Il crimine a tavola. Ogni anno nel mondo la pirateria agroalimentare fattura circa 100 miliardi di euro. In Italia il giro d’affari delle mafie del cibo ha superato i 25 miliardi nel 2018, un aumento del 12,4% secondo l’ultimo Rapporto Coldiretti, Eurispes e Osservatorio sulla criminalità del settore. Contiene anche una sorta di guida al consumatore, costretto a fare lo slalom tra tossine, inganni e manipolazioni ben annidate nel lungo percorso degli alimenti, dalla produzione al piatto degli italiani. Nel menù criminale, mozzarelle sbiancate con la soda, pesci rinfrescati con acidi organici e acqua ossigenata, carni provenienti dai macelli clandestini, miele tagliato con sciroppi di riso o mais, vino adulterato. Perfino il pane cotto al forno con legna tossica. L’anno scorso un italiano su cinque è stato vittima di acquisti fasulli, avariati o alterati. I reati legati al cibo sono aumentati del 58%. 399 gli allarmi alimentari, più di uno al giorno. Sott’accusa soprattutto il low cost.

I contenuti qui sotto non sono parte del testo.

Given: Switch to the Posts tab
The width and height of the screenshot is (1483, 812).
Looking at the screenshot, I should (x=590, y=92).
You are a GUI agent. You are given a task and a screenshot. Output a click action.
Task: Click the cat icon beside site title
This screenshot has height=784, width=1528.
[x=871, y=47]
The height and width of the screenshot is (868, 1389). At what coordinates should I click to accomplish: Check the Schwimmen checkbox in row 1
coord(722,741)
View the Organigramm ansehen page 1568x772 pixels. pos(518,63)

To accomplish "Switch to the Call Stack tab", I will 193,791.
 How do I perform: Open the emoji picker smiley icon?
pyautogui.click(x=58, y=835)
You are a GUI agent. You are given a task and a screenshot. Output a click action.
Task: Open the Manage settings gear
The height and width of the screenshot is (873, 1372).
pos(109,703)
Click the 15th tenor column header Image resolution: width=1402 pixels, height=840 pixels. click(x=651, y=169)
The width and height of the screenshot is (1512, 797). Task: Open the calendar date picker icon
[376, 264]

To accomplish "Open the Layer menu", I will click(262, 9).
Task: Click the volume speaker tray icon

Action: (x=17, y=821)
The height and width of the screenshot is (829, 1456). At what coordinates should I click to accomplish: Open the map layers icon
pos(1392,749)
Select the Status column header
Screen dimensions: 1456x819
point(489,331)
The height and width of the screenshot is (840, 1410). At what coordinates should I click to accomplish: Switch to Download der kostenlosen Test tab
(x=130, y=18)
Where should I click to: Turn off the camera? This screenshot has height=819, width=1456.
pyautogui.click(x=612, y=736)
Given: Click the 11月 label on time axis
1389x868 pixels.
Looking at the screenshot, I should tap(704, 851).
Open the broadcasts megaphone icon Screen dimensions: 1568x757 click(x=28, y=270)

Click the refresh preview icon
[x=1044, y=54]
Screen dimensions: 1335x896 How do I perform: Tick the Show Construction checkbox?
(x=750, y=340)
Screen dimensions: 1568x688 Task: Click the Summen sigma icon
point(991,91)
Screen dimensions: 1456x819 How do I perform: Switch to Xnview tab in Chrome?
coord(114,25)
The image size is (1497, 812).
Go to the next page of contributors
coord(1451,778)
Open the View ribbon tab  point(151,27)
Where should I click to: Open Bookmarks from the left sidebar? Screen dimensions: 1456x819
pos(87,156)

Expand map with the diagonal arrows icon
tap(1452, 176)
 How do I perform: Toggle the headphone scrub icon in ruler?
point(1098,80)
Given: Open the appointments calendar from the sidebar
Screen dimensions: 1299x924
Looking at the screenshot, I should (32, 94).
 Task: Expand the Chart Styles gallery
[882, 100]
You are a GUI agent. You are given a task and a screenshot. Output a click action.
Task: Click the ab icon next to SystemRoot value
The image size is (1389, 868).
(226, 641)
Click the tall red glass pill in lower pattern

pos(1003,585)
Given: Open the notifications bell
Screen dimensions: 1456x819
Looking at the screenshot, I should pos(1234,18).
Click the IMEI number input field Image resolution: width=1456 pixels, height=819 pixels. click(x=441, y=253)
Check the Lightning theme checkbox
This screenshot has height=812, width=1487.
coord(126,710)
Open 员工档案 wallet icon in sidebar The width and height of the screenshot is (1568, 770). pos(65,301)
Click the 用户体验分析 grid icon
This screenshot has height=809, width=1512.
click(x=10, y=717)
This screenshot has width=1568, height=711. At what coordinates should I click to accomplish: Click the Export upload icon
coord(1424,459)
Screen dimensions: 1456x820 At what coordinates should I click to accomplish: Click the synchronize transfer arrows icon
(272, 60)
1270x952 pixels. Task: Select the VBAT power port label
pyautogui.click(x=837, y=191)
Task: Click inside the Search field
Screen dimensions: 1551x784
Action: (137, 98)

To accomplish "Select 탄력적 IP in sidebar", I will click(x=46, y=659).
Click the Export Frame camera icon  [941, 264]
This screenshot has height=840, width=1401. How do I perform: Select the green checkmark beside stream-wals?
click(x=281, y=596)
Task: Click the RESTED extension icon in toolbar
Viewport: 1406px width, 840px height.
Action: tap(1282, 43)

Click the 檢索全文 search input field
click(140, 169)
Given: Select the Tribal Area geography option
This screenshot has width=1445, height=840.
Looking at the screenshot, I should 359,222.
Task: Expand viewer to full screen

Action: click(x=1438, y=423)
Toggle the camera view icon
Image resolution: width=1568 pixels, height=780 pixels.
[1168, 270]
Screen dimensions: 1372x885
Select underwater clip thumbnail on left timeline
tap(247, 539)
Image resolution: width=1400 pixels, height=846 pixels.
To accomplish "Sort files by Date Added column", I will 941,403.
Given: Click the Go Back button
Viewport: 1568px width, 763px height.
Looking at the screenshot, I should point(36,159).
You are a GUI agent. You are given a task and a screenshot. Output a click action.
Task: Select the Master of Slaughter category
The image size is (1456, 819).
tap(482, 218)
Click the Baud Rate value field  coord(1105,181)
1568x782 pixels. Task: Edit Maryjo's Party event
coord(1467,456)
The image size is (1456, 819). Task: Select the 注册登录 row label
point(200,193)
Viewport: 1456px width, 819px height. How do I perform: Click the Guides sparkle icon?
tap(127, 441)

Fuori dai confini, 2 prodotti su 3 inseriti nel commercio mondiale evocano il made in Italy ma di nazionale non hanno nulla. È il fenomeno dell’Italian sounding – dal Tomato puree ai Makkaroni – tra i più dannosi per l’economia nazionale. Cambiano volto le leve del potere criminale dell’alimentazione in Italia: oggi sono colte, plurilingue, capaci di muoversi sullo scacchiere internazionale dell’economia e della finanza. Una rete in doppiopetto. Per combatterla, un mix di tracciabilità e monitoraggio costante dei prodotti, norme e sanzioni stringenti.